Шалинский рейд
Шрифт:
Лейла жила в доме покойного мужа, с его семьей, и это означало: нет.
Но Лейла не сказала – нет. Она сказала: я согласна. Если мне оставят моего ребенка, если новый муж примет этого ребенка, как своего.
Это была неслыханная дерзость, нарушение всех устоев.
Бедная библиотекарша, с тяжелым сердцем взявшаяся за невыполнимую миссию, охала и качала головой.
Тогда спросили совета у стариков, и дело оказалось еще более запутанным, чем представлялось раньше. Старики нашли линию родства, по которой мы были одной крови с Лейлой. Это означало, что я могу взять
По другой линии я оказался связанным кровным родством с покойным мужем Лейлы. Это означало, что я могу принять ее ребенка, не нарушая обычаев, если более близкие родственники не имеют возможности опекать ребенка сами и согласятся. Семья покойного мужа была в упадке, потеряв почти всех своих мужчин в первой войне, и это дело можно было уладить. Но так решался вопрос с ребенком, не с Лейлой.
Получалось, я мог взять в свой дом одновременно ребенка, как своего родственника по покойному мужу Лейлы, и саму Лейлу, тоже как родственницу, но не как жену. Кровосмесительные браки строго запрещены обычаем!

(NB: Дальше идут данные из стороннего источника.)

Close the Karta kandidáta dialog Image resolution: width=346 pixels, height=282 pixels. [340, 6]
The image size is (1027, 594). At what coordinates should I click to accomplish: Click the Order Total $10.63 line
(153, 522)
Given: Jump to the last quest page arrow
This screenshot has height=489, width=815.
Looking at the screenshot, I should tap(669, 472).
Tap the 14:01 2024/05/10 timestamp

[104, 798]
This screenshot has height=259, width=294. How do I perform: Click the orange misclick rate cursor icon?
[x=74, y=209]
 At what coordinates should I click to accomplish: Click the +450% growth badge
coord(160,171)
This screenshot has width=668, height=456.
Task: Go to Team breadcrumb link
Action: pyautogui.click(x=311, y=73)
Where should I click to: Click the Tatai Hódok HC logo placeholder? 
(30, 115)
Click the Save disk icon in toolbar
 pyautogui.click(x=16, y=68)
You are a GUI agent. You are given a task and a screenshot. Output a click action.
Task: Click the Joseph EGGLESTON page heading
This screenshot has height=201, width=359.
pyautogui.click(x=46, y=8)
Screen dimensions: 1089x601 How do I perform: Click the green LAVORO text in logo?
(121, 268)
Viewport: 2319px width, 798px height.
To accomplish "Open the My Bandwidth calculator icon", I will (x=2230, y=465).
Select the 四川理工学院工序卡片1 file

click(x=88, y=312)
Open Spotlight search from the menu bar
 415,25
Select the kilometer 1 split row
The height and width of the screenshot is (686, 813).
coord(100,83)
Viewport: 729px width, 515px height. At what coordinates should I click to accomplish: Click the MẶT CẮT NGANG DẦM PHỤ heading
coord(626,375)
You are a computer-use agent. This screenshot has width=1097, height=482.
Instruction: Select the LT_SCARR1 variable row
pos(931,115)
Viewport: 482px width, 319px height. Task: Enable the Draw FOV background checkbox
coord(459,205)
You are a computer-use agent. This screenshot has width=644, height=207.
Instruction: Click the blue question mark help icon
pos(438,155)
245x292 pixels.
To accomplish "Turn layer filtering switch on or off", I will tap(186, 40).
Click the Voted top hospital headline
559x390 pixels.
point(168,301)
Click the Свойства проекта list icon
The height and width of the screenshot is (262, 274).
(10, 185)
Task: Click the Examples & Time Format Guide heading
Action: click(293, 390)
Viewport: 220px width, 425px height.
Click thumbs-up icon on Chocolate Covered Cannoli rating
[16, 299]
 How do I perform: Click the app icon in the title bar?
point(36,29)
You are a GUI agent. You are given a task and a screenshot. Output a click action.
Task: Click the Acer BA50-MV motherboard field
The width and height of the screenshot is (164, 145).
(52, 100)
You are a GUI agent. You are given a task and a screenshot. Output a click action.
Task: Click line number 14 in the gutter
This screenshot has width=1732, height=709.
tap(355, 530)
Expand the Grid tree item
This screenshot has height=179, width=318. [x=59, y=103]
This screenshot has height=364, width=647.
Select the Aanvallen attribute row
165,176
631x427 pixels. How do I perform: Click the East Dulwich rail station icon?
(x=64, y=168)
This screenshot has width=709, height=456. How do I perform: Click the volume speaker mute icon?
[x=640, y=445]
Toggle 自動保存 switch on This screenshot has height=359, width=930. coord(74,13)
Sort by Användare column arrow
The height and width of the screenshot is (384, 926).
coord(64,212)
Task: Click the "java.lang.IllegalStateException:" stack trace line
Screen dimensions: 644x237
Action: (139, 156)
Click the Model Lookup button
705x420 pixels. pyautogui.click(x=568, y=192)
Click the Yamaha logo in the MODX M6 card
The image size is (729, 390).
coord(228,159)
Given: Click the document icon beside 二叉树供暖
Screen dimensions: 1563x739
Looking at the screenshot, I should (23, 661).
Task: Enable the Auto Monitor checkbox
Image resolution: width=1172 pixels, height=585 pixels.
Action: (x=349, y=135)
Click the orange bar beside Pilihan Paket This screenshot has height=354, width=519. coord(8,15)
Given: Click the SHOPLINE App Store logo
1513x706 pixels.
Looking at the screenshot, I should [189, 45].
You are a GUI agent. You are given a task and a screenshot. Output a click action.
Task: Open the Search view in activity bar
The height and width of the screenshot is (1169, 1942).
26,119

Нам на помощь пришла математика. Нас спасли цифры. Запрет внутриродовых браков распространяется на кровное родство до седьмого колена включительно. Знатоки генеалогии вывели, что наша кровная связь с Лейлой отдалена восемью коленами предков, а родство с ее покойным мужем насчитывает всего шесть колен. Таким образом, я мог жениться на Лейле, не нарушая табу, а ее ребенка взять к себе как родственника по линии ее мужа.
Я допускаю, что эти вычисления были слегка натянуты. Но они позволяли нам всем сохранить лицо, соблюсти формально обычаи.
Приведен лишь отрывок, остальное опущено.